Records =

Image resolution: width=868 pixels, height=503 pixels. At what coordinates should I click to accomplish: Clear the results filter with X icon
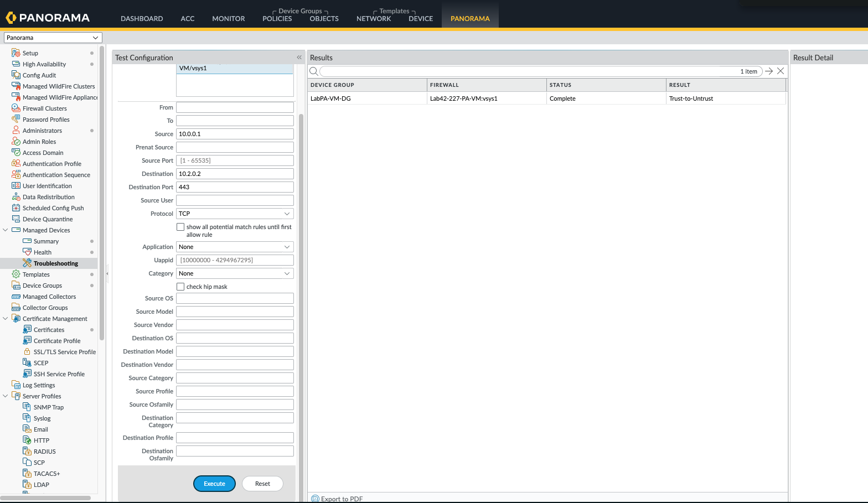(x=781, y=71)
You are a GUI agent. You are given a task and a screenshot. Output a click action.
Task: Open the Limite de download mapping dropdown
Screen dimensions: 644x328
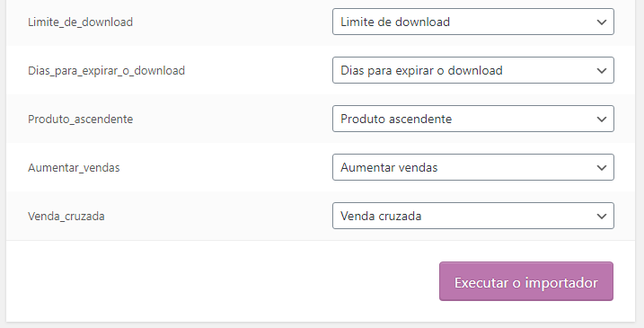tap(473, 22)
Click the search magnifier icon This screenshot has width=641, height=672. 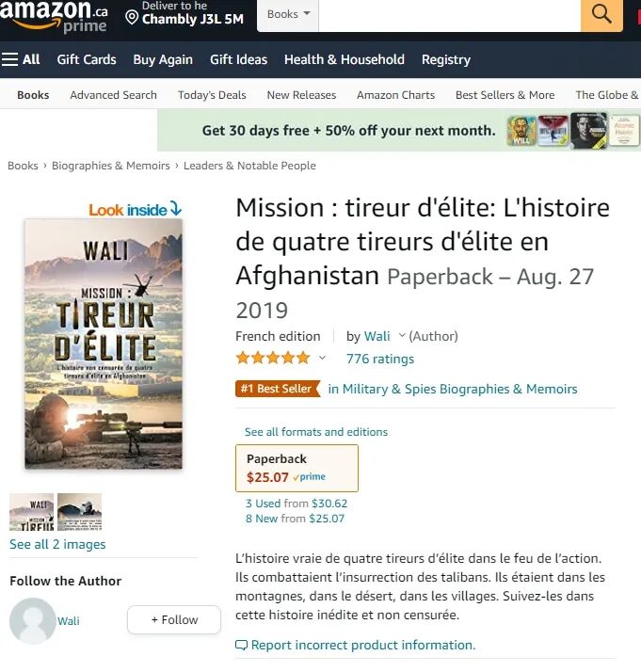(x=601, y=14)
==
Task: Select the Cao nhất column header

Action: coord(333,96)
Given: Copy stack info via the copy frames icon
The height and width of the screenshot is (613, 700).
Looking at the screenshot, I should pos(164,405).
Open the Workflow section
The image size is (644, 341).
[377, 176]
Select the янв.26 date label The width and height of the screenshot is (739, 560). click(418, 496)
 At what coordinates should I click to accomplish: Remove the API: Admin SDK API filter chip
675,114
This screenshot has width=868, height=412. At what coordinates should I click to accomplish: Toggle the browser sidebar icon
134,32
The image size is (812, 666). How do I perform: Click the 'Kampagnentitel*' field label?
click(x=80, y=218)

Activity = Among the records above, repeat exactly the line with "Given: Copy stack", the line with "Select the янв.26", and every line in between, and only those.

Exercise output =
Given: Copy stack info via the copy frames icon
The height and width of the screenshot is (613, 700).
Looking at the screenshot, I should pos(164,405).
Open the Workflow section
The image size is (644, 341).
[377, 176]
Select the янв.26 date label The width and height of the screenshot is (739, 560). click(418, 496)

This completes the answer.